Jouve en profite pour dénoncer une fois de plus la trahison des chefs syndicalistes qui se sont faits les alliés objectifs du « banquier » avide de tirer profit de la guerre en laquelle il voit « la suprême affaire ». 857» Ce message est fort proche de celui du secrétaire de syndicat qui assiste à la vente de charité : défendre de nobles causes demande beaucoup de volonté et de droiture et l’orateur a peur de se laisser acheter, de ne devenir « plus qu’une loque 858». Toutefois, les pires traîtres sont ceux qui ont poussé les autres à se faire massacrer pour défendre leurs idéaux, ce sont ceux qui se sont laissés aveugler par les événements politiques.

« Après maint combat, maint carnage,
Tu voulais voir arriver l’âge...
Oui, l’âge d’or,
Où les hommes deviendraient frères,
Où l’on ne verrait plus de guerre,
Non, pas encore ! 859»

dit le vieillard au jeune homme et la Mort accuse les meneurs socialistes de corruption :

« Ceux là,
Entre tous les vendus, les renégats et complices,
Ce sont les plus vendus et les plus bas.
Car ils dénonçaient, dans leurs congrès,
Une grande vérité.
Car ils savaient la souffrance des esclaves.
Car ils faisaient luire une grande promesse,
Ceux-là.
Mais quels adroits compères
A l’heure du danger ! 860»

Le mouvement socialiste possédait en effet une puissance politique considérable à la veille de la guerre. C’était, en 1914, « une force en croissance régulière, capable de réunir des millions de suffrages, de rameuter des auditoires considérables pour entendre ses ténors, ses leaders, Liebknecht en Allemagne, Jaurès en France, ou Vandervelde en Belgique. Tout cela fait du socialisme un élément capital du jeu politique. Ruinant la grande espérance de paix qu’il incarnait, la Première Guerre a été, pour lui, une épreuve décisive 861». Après l’assassinat de Jaurès, du « tribun mort à point 862», le 31 juillet, les socialistes ont été incapables d’arrêter la course à la guerre ; bien au contraire, selon Pierre-Jean Jouve, ils l’ont justifiée et ont voté, « En toute sérénité, / Le quatre août », « l’argent de guerre 863» :

« Sans ces valets, qu’eût-on fait ?

### PROBLÈME POSÉ
Dans l'extrait sur Jouve et la guerre, relevez les leaders socialistes cités comme ténors du mouvement en 1914, chacun avec son pays.

### EXTRAITS DE DONNÉES
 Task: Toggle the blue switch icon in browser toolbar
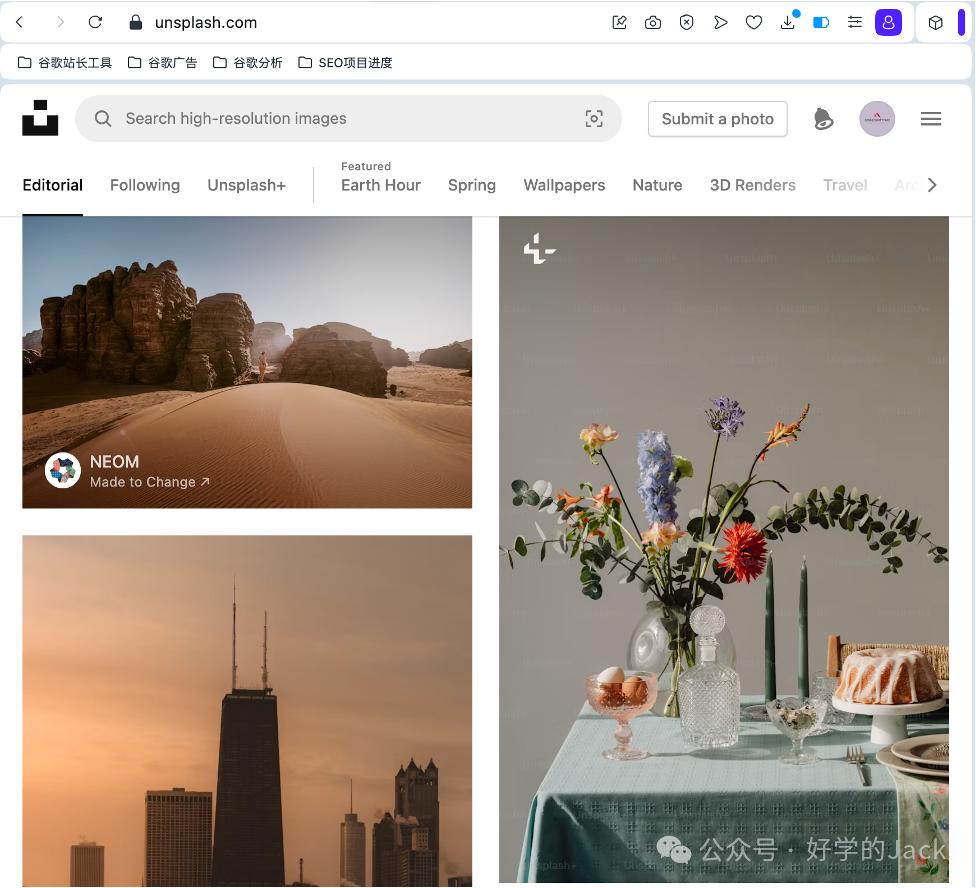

--

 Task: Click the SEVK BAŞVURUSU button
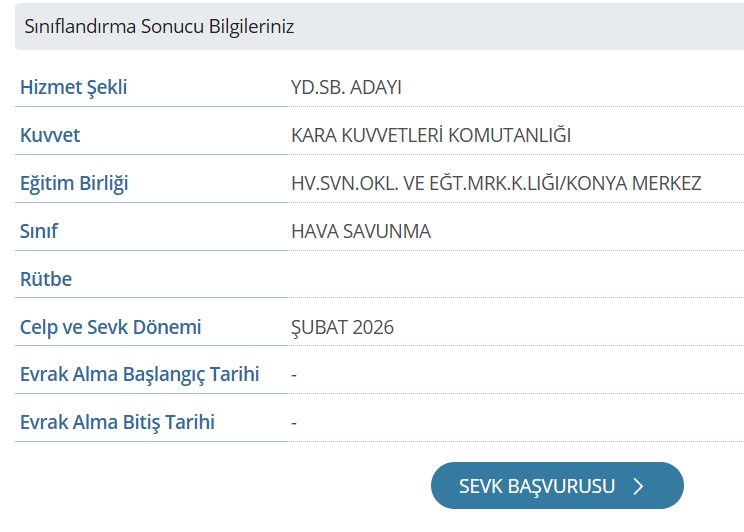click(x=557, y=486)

### RÉPONSE COMPLÈTE
Liebknecht (Allemagne), Jaurès (France), Vandervelde (Belgique).